- _Requirement_:
Please restate every record below word for word.

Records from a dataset
════

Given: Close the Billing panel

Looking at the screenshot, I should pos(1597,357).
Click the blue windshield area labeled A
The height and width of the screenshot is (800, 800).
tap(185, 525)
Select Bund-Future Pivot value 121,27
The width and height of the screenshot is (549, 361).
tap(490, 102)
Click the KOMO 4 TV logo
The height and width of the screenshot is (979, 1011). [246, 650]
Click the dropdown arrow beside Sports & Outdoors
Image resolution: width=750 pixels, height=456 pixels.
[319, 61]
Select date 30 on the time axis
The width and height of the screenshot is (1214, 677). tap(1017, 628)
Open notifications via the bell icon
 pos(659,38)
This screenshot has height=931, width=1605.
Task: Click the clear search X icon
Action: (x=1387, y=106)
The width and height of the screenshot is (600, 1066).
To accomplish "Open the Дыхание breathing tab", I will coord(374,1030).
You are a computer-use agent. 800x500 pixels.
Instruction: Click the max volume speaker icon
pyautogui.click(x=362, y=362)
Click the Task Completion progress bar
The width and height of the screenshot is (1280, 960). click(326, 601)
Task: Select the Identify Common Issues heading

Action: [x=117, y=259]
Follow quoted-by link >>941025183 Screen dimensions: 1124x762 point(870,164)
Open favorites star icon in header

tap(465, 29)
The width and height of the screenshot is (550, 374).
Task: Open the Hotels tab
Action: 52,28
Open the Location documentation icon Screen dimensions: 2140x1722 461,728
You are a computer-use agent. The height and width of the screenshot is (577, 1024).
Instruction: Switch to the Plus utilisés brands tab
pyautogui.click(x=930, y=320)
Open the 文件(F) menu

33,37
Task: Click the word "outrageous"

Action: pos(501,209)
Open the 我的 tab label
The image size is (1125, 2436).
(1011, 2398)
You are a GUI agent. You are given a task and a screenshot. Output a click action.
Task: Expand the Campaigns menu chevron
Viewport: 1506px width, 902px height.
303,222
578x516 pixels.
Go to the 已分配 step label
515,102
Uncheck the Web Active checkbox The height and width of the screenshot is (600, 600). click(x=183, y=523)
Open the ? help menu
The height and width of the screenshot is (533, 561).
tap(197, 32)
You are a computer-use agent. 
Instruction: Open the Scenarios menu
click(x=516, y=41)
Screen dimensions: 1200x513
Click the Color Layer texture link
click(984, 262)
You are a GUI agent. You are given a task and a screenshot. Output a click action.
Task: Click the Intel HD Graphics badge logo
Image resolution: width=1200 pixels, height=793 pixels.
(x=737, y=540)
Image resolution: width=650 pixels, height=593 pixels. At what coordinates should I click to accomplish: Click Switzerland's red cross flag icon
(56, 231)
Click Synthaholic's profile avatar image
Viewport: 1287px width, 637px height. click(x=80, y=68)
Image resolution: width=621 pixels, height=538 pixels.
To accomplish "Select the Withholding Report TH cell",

════

- _Output below_:
Given: Close the Billing panel

Looking at the screenshot, I should pos(1597,357).
Click the blue windshield area labeled A
The height and width of the screenshot is (800, 800).
tap(185, 525)
Select Bund-Future Pivot value 121,27
The width and height of the screenshot is (549, 361).
tap(490, 102)
Click the KOMO 4 TV logo
The height and width of the screenshot is (979, 1011). [246, 650]
Click the dropdown arrow beside Sports & Outdoors
Image resolution: width=750 pixels, height=456 pixels.
[319, 61]
Select date 30 on the time axis
The width and height of the screenshot is (1214, 677). tap(1017, 628)
Open notifications via the bell icon
 pos(659,38)
This screenshot has height=931, width=1605.
Task: Click the clear search X icon
Action: (x=1387, y=106)
The width and height of the screenshot is (600, 1066).
To accomplish "Open the Дыхание breathing tab", I will coord(374,1030).
You are a computer-use agent. 800x500 pixels.
Instruction: Click the max volume speaker icon
pyautogui.click(x=362, y=362)
Click the Task Completion progress bar
The width and height of the screenshot is (1280, 960). click(326, 601)
Task: Select the Identify Common Issues heading

Action: [x=117, y=259]
Follow quoted-by link >>941025183 Screen dimensions: 1124x762 point(870,164)
Open favorites star icon in header

tap(465, 29)
The width and height of the screenshot is (550, 374).
Task: Open the Hotels tab
Action: 52,28
Open the Location documentation icon Screen dimensions: 2140x1722 461,728
You are a computer-use agent. The height and width of the screenshot is (577, 1024).
Instruction: Switch to the Plus utilisés brands tab
pyautogui.click(x=930, y=320)
Open the 文件(F) menu

33,37
Task: Click the word "outrageous"

Action: pos(501,209)
Open the 我的 tab label
The image size is (1125, 2436).
(1011, 2398)
You are a GUI agent. You are given a task and a screenshot. Output a click action.
Task: Expand the Campaigns menu chevron
Viewport: 1506px width, 902px height.
303,222
578x516 pixels.
Go to the 已分配 step label
515,102
Uncheck the Web Active checkbox The height and width of the screenshot is (600, 600). click(x=183, y=523)
Open the ? help menu
The height and width of the screenshot is (533, 561).
tap(197, 32)
You are a computer-use agent. 
Instruction: Open the Scenarios menu
click(x=516, y=41)
Screen dimensions: 1200x513
Click the Color Layer texture link
click(984, 262)
You are a GUI agent. You are given a task and a screenshot. Output a click action.
Task: Click the Intel HD Graphics badge logo
Image resolution: width=1200 pixels, height=793 pixels.
(x=737, y=540)
Image resolution: width=650 pixels, height=593 pixels. At what coordinates should I click to accomplish: Click Switzerland's red cross flag icon
(56, 231)
Click Synthaholic's profile avatar image
Viewport: 1287px width, 637px height. click(x=80, y=68)
Image resolution: width=621 pixels, height=538 pixels.
To accomplish "Select the Withholding Report TH cell",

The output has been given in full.